Des déguisements à volonté

Principale caractéristique de la Marmite, les déguisements des coureurs étaient particulièrement variés et fantaisistes cette année. Coupe du monde de football oblige, plusieurs participants avaient revêtu des tenues aux couleurs de leur équipe fétiche. Ils ont partagé le bitume entre autres avec des karatékas ou encore des judokas.

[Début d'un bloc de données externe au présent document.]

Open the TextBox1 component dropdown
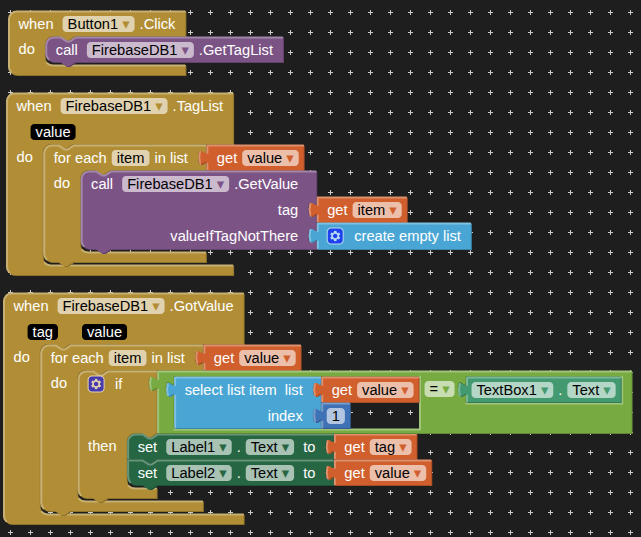The height and width of the screenshot is (537, 641). coord(545,390)
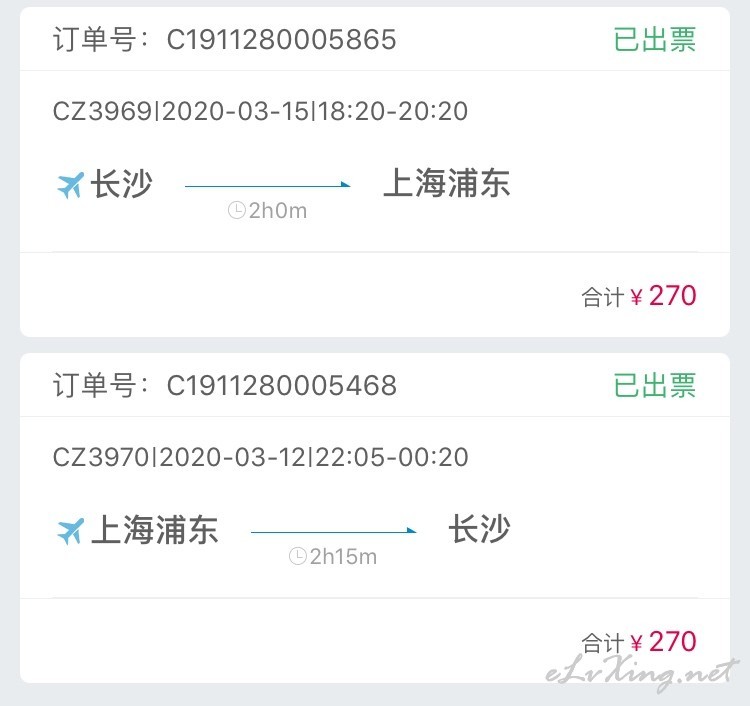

Certains avaient endossé des tenues d'animaux ou celle de leur personnage de jeux vidéos ou de séries préférées. Plusieurs coureurs ont également rendu hommage à la reine Elisabeth II, décédée en septembre dernier. Deux tiers des participants étaient des adultes et un tiers des enfants.

Parmi les participants, une mère de famille courait pour la première avec ses deux garçons, de 8 et 4 ans. Yann Rossier a suivi la course de Jennifer, Nylan et Nyo.

Yann RossierReportage

Au total, sur l'ensemble des courses de samedi et dimanche, les organisateurs ont enregistré 45'615 inscrits. "D'expérience, nous savons que 10 à 12% des inscrits ne se présentent pas. Néanmoins, nous espérons passer la barre des 40'000 coureurs sur le week-end", explique Michael Kleiner.